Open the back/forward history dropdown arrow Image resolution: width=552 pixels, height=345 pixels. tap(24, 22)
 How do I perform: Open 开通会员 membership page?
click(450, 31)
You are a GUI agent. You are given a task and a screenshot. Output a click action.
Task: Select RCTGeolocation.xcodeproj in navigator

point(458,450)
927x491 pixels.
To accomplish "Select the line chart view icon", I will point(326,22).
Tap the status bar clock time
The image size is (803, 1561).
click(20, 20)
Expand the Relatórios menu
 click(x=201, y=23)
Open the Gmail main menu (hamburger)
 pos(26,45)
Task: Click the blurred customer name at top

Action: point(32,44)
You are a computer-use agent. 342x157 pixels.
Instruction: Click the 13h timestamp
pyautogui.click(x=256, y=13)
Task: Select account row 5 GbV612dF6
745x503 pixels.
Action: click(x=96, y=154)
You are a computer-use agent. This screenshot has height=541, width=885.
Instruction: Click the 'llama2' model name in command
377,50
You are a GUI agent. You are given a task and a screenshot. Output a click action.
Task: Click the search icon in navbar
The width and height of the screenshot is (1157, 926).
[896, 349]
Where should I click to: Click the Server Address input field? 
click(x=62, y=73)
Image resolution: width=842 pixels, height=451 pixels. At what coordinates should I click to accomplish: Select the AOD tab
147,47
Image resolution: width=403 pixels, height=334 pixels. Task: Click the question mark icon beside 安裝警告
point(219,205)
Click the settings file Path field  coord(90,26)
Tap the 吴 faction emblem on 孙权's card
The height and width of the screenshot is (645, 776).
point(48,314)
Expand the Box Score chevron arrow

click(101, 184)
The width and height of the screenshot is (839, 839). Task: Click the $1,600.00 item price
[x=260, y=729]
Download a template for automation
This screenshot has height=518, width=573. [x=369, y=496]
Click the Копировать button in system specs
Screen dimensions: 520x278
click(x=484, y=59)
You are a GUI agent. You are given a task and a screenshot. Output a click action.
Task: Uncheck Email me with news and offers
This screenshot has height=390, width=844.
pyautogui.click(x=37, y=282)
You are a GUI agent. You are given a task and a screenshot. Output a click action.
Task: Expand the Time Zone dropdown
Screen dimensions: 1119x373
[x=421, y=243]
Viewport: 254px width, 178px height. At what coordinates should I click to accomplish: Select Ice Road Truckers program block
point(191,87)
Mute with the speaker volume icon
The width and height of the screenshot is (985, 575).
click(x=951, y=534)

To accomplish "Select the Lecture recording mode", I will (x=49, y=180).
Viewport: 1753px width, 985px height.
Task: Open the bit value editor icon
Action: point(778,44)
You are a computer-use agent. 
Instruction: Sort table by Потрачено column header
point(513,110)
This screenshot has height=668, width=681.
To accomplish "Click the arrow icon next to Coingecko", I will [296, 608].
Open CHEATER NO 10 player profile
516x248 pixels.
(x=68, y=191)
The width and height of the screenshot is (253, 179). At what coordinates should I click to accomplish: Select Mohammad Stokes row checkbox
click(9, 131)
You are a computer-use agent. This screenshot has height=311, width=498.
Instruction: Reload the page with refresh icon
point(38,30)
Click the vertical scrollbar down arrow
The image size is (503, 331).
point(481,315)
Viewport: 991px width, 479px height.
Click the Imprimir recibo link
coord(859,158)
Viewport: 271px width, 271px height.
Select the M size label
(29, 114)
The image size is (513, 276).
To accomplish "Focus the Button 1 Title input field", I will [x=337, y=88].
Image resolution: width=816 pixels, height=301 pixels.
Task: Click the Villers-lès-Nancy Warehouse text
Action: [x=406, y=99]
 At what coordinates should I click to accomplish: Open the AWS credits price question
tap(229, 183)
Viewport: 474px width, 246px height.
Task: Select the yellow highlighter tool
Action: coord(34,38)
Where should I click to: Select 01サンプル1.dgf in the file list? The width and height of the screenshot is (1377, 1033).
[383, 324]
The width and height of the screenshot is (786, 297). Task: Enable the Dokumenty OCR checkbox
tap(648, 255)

---+---

**Prompt**
All lines from the first line of the listing above through the line containing "You are a computer-use agent. 342x157 pixels." are to be retyped exactly. Leave out any other line.

**Answer area**
Open the back/forward history dropdown arrow Image resolution: width=552 pixels, height=345 pixels. tap(24, 22)
 How do I perform: Open 开通会员 membership page?
click(450, 31)
You are a GUI agent. You are given a task and a screenshot. Output a click action.
Task: Select RCTGeolocation.xcodeproj in navigator

point(458,450)
927x491 pixels.
To accomplish "Select the line chart view icon", I will point(326,22).
Tap the status bar clock time
The image size is (803, 1561).
click(20, 20)
Expand the Relatórios menu
 click(x=201, y=23)
Open the Gmail main menu (hamburger)
 pos(26,45)
Task: Click the blurred customer name at top

Action: point(32,44)
You are a computer-use agent. 342x157 pixels.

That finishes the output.